# SET EXERCISE
Put the listing, starting at the line containing "Select the circle" and ending at its last line, into a two-column CSV with the headers instruction and response. Give each text and its answer their own row, with each value in one quoted field and its line breaks turned into spaces.

# EXERCISE DATA
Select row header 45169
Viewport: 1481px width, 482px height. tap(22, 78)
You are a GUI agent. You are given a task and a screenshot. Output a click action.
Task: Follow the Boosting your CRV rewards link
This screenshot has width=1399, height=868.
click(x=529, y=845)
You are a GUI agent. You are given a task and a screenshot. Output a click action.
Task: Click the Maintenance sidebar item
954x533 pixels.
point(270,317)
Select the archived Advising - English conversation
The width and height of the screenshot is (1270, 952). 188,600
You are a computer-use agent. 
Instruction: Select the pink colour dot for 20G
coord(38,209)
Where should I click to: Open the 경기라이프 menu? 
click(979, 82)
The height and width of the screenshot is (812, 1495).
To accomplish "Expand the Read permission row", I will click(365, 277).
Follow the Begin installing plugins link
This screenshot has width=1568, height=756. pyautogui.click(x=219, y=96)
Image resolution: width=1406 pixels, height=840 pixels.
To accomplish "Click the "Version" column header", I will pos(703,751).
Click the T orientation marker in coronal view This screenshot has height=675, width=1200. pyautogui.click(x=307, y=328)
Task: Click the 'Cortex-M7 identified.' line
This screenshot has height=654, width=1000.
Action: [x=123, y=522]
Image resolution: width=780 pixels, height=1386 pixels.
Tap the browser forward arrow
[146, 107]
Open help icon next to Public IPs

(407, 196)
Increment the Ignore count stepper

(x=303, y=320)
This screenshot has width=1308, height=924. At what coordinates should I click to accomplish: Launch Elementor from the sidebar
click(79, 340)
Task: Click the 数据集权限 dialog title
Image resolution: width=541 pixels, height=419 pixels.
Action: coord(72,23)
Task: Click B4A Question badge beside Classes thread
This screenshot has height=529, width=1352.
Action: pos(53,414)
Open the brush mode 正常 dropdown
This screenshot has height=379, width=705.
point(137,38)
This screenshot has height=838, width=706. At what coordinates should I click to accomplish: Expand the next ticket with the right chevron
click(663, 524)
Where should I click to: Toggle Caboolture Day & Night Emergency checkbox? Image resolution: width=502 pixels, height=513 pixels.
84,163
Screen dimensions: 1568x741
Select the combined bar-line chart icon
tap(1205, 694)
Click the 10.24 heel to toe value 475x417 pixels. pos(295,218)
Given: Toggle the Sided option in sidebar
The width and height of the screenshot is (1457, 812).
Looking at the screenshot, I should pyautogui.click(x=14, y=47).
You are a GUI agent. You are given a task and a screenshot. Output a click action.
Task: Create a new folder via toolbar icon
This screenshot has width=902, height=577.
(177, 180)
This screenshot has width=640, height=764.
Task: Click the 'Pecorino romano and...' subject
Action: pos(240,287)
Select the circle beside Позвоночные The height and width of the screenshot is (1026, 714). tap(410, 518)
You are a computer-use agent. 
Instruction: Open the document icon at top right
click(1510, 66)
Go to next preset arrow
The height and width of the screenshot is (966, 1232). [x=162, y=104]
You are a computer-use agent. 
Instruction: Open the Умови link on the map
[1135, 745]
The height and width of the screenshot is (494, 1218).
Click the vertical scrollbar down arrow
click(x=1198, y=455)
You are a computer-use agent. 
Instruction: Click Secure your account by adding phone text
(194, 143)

# WRITTEN RESPONSE
instruction,response
"Select the circle beside Позвоночные The height and width of the screenshot is (1026, 714).","tap(410, 518)"
"You are a computer-use agent. Instruction: Open the document icon at top right","click(1510, 66)"
"Go to next preset arrow","The height and width of the screenshot is (966, 1232). [x=162, y=104]"
"You are a computer-use agent. Instruction: Open the Умови link on the map","[1135, 745]"
"The height and width of the screenshot is (494, 1218). Click the vertical scrollbar down arrow","click(x=1198, y=455)"
"You are a computer-use agent. Instruction: Click Secure your account by adding phone text","(194, 143)"